At the heart of this recipe is oats—a powerhouse ingredient that adds far more than just flavor. Oats are an excellent source of dietary fiber, particularly beta-glucan, which has been shown to lower cholesterol levels and support heart health. This makes oats a smart choice for those looking to improve cardiovascular well-being. Beyond their heart benefits, oats provide a steady release of energy, helping to keep you full and focused throughout the morning without the spikes and crashes caused by refined grains. They also help in stabilizing blood sugar, making them a great choice for individuals who are mindful of managing their glucose levels. Oats are naturally gluten-free, making this recipe accessible to those with gluten sensitivities or anyone seeking to add more nutrient-dense, whole grains to their diet. Plus, they’re incredibly versatile and can be used in everything from breakfast bowls to baked goods.

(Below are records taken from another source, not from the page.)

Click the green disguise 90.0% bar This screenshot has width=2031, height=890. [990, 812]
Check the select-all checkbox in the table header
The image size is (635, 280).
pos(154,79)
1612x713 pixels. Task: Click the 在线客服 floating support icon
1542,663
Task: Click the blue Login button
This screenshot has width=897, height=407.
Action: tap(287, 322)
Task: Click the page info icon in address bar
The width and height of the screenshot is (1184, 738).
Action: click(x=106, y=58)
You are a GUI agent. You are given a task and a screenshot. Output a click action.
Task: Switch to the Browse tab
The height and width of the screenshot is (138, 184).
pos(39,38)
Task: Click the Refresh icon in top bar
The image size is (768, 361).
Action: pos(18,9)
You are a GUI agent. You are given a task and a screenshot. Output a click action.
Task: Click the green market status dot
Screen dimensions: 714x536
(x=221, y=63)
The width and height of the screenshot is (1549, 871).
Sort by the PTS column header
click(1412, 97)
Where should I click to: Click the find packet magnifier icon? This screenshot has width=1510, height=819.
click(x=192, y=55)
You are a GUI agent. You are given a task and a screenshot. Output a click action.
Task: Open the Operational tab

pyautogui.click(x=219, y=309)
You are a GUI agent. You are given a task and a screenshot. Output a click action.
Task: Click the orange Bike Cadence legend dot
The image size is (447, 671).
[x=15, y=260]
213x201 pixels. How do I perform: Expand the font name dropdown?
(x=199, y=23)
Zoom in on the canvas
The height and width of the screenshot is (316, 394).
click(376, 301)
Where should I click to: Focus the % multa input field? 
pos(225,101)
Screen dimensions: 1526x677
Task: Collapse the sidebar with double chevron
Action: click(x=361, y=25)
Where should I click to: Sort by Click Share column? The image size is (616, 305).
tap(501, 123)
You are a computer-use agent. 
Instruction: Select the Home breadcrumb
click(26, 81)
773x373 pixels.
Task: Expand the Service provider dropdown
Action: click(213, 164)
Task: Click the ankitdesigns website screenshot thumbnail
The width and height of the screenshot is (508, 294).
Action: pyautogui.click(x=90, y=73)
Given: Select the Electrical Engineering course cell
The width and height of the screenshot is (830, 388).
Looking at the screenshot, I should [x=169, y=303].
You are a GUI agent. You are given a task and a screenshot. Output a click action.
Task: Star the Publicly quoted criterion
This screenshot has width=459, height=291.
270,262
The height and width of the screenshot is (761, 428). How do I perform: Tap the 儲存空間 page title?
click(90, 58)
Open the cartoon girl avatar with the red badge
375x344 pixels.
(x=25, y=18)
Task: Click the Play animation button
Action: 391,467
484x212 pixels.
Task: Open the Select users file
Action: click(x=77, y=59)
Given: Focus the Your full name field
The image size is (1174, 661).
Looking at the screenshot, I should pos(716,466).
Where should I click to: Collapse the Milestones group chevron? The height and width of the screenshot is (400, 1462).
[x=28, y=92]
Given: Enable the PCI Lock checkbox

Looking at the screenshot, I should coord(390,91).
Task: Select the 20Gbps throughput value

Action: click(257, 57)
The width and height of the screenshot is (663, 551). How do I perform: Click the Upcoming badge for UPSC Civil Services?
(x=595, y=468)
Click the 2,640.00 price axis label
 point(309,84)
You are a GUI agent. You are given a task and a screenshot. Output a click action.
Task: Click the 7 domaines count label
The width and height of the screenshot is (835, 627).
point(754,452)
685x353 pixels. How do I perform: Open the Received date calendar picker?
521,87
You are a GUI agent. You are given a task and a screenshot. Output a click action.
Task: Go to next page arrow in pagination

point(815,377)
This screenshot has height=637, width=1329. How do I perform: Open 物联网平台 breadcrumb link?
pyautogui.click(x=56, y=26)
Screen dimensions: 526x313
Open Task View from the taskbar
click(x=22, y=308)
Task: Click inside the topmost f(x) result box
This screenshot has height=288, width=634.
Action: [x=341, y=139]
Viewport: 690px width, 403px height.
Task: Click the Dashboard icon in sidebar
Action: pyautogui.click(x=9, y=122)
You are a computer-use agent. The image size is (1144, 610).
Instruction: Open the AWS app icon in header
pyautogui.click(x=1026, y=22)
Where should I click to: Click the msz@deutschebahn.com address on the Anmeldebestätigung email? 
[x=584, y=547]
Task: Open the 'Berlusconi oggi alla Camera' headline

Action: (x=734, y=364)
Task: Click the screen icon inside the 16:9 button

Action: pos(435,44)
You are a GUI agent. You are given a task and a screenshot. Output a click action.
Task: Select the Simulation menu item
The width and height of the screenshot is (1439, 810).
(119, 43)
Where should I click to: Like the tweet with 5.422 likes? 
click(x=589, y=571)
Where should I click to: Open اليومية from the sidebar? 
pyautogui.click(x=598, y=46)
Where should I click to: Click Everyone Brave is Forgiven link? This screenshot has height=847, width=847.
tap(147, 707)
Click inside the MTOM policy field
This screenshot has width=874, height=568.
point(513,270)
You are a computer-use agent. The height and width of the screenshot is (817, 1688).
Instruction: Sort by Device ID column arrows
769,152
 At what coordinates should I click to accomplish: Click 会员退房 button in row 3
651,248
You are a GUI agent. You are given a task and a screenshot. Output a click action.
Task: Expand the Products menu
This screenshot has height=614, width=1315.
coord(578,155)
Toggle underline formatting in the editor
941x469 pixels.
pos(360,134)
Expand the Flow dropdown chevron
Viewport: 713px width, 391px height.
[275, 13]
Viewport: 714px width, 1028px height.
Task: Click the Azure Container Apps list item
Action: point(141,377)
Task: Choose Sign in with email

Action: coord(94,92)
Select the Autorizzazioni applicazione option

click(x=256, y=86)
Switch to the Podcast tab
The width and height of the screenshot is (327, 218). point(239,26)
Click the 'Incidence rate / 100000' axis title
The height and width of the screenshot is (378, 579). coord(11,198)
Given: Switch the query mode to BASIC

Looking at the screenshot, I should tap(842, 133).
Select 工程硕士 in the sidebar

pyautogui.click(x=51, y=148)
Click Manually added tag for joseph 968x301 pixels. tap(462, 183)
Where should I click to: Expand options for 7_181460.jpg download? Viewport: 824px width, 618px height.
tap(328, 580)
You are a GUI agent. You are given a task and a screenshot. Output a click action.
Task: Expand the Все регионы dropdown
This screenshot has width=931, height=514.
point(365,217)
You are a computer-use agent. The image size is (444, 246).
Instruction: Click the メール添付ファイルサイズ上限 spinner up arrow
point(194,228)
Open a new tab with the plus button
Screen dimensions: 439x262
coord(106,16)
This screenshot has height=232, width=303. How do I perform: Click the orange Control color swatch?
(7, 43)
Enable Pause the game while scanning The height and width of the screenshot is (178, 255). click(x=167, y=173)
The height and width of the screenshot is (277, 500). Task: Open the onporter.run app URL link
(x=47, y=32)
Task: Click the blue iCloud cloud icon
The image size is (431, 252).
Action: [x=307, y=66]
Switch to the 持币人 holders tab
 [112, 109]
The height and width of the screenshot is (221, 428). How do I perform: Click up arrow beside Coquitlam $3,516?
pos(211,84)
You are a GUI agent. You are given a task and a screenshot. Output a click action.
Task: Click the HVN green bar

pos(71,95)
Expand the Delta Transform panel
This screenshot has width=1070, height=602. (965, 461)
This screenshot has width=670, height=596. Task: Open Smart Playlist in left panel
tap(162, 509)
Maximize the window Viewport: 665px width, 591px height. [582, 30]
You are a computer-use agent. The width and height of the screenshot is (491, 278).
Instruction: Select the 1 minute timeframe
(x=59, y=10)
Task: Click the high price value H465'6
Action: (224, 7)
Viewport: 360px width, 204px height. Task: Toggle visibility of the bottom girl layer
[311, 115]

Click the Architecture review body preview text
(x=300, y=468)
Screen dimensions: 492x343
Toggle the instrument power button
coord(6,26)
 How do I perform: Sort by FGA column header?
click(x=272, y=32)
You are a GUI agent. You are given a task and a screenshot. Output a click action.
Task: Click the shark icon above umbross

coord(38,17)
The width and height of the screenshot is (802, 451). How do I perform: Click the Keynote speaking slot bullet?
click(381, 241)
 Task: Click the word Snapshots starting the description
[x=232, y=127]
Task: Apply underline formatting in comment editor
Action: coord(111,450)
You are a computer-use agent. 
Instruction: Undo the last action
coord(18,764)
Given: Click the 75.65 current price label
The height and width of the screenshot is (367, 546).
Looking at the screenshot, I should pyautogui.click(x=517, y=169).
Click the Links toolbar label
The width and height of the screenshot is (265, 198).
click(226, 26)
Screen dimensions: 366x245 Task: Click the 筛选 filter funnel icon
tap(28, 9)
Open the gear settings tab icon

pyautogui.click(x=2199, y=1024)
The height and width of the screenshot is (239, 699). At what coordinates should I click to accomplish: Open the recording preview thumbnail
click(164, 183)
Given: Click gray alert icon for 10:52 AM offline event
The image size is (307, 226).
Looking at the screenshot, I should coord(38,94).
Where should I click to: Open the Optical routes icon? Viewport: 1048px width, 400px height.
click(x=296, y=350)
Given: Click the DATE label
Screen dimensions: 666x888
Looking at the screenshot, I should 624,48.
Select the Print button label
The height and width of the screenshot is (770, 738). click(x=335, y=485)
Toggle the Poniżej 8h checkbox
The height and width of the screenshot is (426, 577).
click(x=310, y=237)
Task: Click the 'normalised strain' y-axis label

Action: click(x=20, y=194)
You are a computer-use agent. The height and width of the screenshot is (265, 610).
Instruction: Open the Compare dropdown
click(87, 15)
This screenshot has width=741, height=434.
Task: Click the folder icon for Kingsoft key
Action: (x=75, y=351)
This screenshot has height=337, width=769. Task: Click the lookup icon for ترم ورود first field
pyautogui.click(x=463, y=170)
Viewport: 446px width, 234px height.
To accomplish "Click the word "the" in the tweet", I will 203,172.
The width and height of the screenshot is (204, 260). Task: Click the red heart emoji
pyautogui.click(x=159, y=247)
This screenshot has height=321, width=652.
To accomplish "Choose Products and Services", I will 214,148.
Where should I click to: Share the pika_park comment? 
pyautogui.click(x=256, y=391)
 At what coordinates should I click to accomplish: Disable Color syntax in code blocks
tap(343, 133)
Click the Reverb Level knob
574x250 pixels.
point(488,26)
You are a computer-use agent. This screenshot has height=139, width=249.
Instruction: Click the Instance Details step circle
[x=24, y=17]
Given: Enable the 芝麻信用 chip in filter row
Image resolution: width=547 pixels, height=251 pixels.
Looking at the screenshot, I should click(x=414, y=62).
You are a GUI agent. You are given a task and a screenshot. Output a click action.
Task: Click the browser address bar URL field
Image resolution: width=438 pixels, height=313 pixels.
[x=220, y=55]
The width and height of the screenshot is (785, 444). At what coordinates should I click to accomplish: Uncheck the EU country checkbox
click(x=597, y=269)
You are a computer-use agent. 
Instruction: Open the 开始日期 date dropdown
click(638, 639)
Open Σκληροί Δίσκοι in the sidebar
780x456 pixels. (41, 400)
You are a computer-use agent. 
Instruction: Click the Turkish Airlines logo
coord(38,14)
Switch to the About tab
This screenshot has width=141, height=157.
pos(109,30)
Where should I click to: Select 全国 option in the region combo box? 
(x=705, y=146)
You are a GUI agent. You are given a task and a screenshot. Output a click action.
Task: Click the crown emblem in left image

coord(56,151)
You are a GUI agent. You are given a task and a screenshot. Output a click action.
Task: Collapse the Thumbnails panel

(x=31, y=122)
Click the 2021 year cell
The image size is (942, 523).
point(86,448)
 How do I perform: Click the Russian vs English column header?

By including oats in your regular diet, you’re not just adding a whole grain; you’re embracing a food that nourishes your body from the inside out. Their high fiber content supports gut health, aiding in digestion and promoting regularity. Additionally, oats are packed with important vitamins and minerals like manganese, phosphorus, magnesium, and zinc, all of which contribute to your overall well-being. So when you whip up these Apple Ring Pancakes, you’re not only treating yourself to a delicious breakfast but also making a health-conscious choice that will leave you feeling great throughout the day.

Ingredients

  • 1 egg
  • ½ cup (115 g) applesauce
  • ¼ cup sour cream or yogurt
  • 1 cup (90 g) oat flour (or rolled oats blended into flour)
  • 1 tsp. baking powder
  • ½ tsp. vanilla extract
  • 2 large apples (about 240 g)
  • Half a lemon (for rubbing on apple slices)

Directions

  1. Blend rolled oats into flour or use oat flour.
  2. In a mixing bowl, combine the egg, applesauce, and sour cream. Mix until smooth.
  3. Gradually add the oat flour, baking powder, and vanilla extract to the wet mixture. Stir until just combined; the batter should be thick.
  4. Let the batter rest while you core and slice the apples into 0.5 to 0.7 cm rings. Rub the slices with lemon.
  5. Preheat a nonstick pan over low heat.
  6. Dip each apple slice into the batter, ensuring an even coating.
  7. Place the apple slices on the pan and cook for about 2 minutes or until the edges begin to dry.
  8. Flip and cook the other side for another 2 minutes until golden brown.
  9. Continue flipping if needed to ensure even cooking. Repeat with the remaining slices and batter.
  10. Serve warm with your choice of toppings.

Prep Time: 20 minutes
Cooking Time: 50 minutes (pan cooking)
Servings: 10 pancakes

Nutritional Information (Per 1 Pancake)

  • Energy: 68 calories
  • Protein: 2.44 g
  • Fat: 1.75 g
  • Carbohydrates: 11.11 g
  • Fiber: 1.4 g

Storage and Recommendations

  • Store in an airtight container in the fridge for up to 5 days.
  • Freeze for up to 1 month; reheat directly from frozen.
  • Enjoy with your favorite toppings like cinnamon apples or maple syrup.